The most prominent educational principle of STEM involves interdisciplinary integrated learning. In other words, the aim of STEM is to cultivate students’ ability to solve problems within and across disciplines. Consequentially, soft skills of communication, cooperation and collaboration, critical thinking, and creativity are developed as well.
What is the difference between STEM and traditional mathematics and science education?
Traditional mathematics and science education are about acquisition of knowledge, without actual application and problem-solving. STEM education is not simply a linear superposition of the four subjects, but through a variety of learning activities, it supports students in different situations to integrate, use and transfer subject knowledge and skills in different fields and further generate new ideas, methods, technologies and products.
Why has STEM education become popular in various countries in recent years?
With the rise of the Internet, digital information and technology has changed all aspects of our lives. The connections between different fields and industries have become closer, while the internal structure of industries has also been in constant flux. To remain competitive in digital and intelligence fields, countries urgently need to develop new knowledge and technical talents. This new talent pool needs to know how to acquire, collect, and evaluate information from various channels to quickly master new knowledge and skills to solve complex problems if a country hopes to remain competitive in a complex and changing world.

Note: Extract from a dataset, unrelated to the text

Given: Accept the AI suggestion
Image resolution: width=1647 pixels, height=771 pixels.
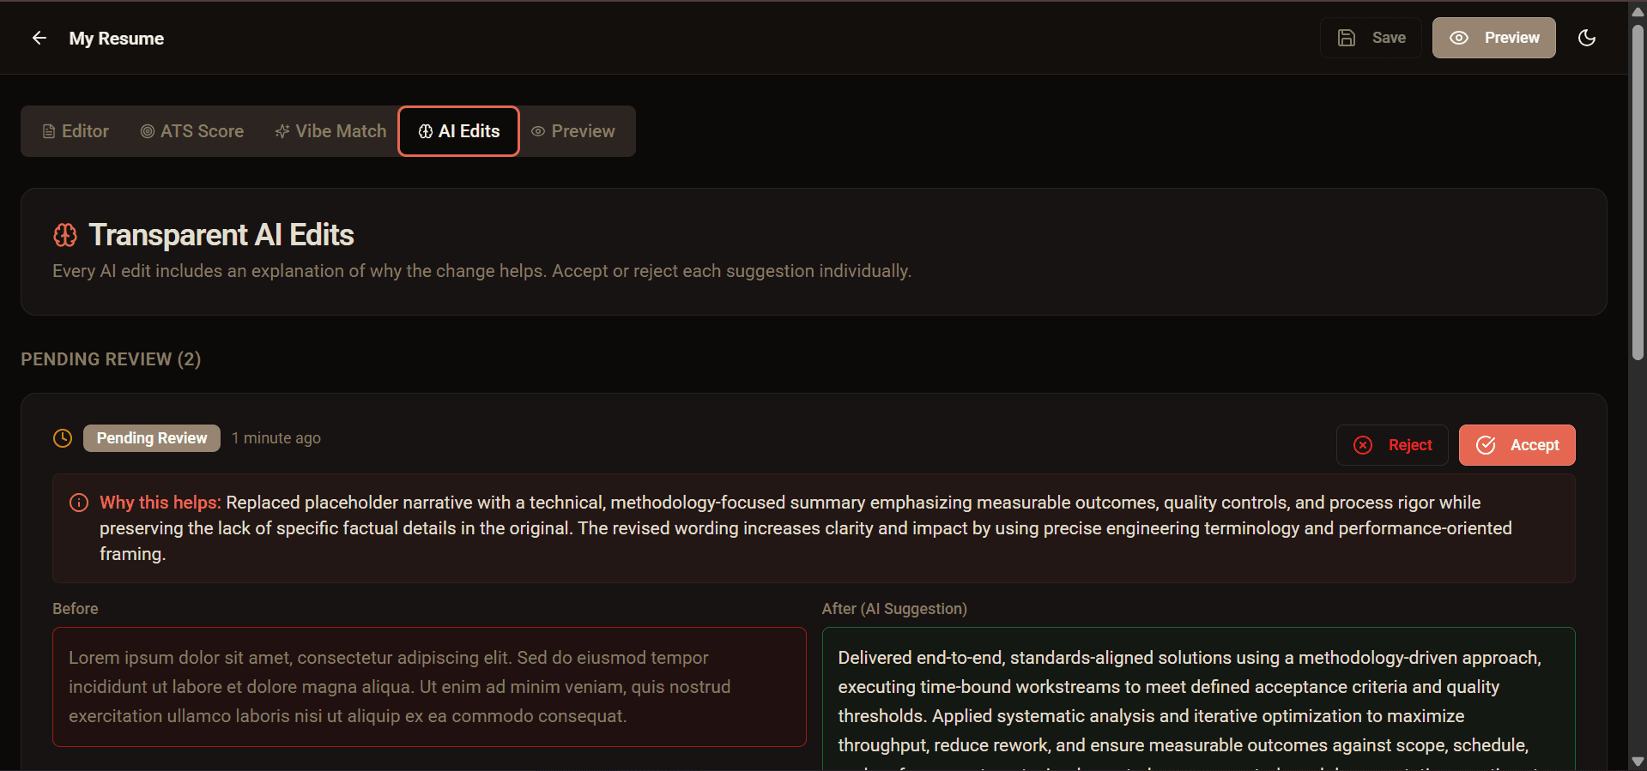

As a result, major developed countries have formulated policies and measures to strategically promote STEM talent training at the national level and have increased public investment in STEM education. For example, in 2012 the United States has formulated the "K-12 Science Education Framework: Practice, Interdisciplinary Concepts and Core Concepts" and "Next Generation Science Curriculum Standards." In 2006, the United Kingdom has launched STEM teacher training, established a national science learning network, established national STEM demonstration activities, and launched the National Science and Technology Competition and Higher Education STEM Program. In 2017, the Chinese Ministry of Education issued the "Compulsory Education Primary School Science Curriculum Guidelines", advocating interdisciplinary learning methods, and recommending teachers to try STEM education in their teaching practice. This is "the first definition of the Chinese version of STEM."
STEM and Montessori
"I am a Children’s House lead guide, does STEM have anything to do with me?"
If STEM is the product of a new era, then Maria Montessori's educational philosophy is undoubtedly beyond the era, because it is exactly the same as the STEM philosophy a hundred years later.
For example, in the Children’s House classroom during lunchtime, children need to work together to complete the lunch arrangement, count the number of people and the how much tableware they’ll need, plan the steps to complete the task, and discuss the division of labor. Sometimes young children have to complete the work of cooking bread together with older children. The older children use their reading ability to help the younger children read the steps of the recipe, and the younger children execute and control the amount of each ingredient in the process.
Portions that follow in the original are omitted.